** Extract provided **
▬▬▬

1922:"An observer was placed on Mt. Beacon in Putnam County during the spring and fall fire seasons. He was handicapped by having no observatory and by having to walk about a quarter of a mile from the top of the mountain to the nearest telephone, but the experience of this season demonstrated the desirability of establishing a permanent observation station with standard tower and telephone service on Mt. Beacon." (Twelfth Annual Report of the Conservation Commission - 1922)
January 3, 1931: "An appropriation for the proposed observation tower to be constructed on top of Mount Beacon, the historical peak overlooking the Hudson River Valley as a safeguard against forest fires, has just been asked of Dutchess County supervisors by conservation officials. The peak, which gets its name because beacon fires were burned there by Continental Army troops to signal about the movement of British troops, is over 1,600 feet above the river. The tower would cost $2,000 and the State is willing to pay one half if the county will pay the other half of the cost." (Rockland County Times)

▬▬▬

** Entries supplied **
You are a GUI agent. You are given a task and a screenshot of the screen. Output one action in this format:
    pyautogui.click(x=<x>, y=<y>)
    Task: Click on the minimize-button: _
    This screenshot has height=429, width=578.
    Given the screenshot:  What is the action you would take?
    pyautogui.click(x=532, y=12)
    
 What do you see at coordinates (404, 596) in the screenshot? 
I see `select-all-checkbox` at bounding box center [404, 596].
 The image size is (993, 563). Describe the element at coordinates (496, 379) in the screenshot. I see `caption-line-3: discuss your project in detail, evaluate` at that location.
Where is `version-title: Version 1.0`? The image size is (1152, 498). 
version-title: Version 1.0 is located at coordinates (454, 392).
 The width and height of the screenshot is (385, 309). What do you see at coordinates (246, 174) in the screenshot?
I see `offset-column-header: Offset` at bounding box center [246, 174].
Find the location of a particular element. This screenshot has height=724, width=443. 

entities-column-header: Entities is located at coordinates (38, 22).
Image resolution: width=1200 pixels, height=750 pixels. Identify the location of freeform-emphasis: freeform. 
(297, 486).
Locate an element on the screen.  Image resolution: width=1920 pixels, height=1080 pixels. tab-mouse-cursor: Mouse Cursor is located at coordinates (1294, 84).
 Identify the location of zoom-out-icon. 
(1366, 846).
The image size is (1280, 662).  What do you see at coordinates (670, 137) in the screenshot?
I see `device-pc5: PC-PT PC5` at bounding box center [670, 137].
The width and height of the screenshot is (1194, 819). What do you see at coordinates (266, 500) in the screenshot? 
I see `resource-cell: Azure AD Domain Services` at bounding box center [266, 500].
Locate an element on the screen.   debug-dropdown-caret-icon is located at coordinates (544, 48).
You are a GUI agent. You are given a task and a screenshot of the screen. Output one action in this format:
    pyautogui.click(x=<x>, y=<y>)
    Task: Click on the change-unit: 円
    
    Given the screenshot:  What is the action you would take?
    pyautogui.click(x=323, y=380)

▬▬▬

** Exercise set **
**1.** List every geographic place name that appears in the Mount Beacon excerpts, giving each place once.
**2.** According to the Mount Beacon excerpts, how did the peak get its name? Answer in one or two sentences.
**3.** Continue the Mount Beacon excerpts, picking up after their last sentence.

** Answer section **
**1.** Mt. Beacon (Mount Beacon), Putnam County, Hudson River Valley, Dutchess County

**2.** The peak gets its name because Continental Army troops burned beacon fires there. The fires signaled the movement of British troops.

**3.**
1931: A 60-foot steel tower with a 7x7 observation cab erected on the summit of South Beacon Mountain, located approximately 60 miles north of New York City
1932: A new tower placed in operation in the spring. (Twenty-Second Annual Report of the Conservation Department - 1932)
c.1972: The lookout used for the final season and de-commissioned several years later.
June 22, 2013: A ceremony held to celebrate the reopening of the tower. The rehabilitation completed after about ten years of planning and work by volunteers, also the State's Army National Guard assisted.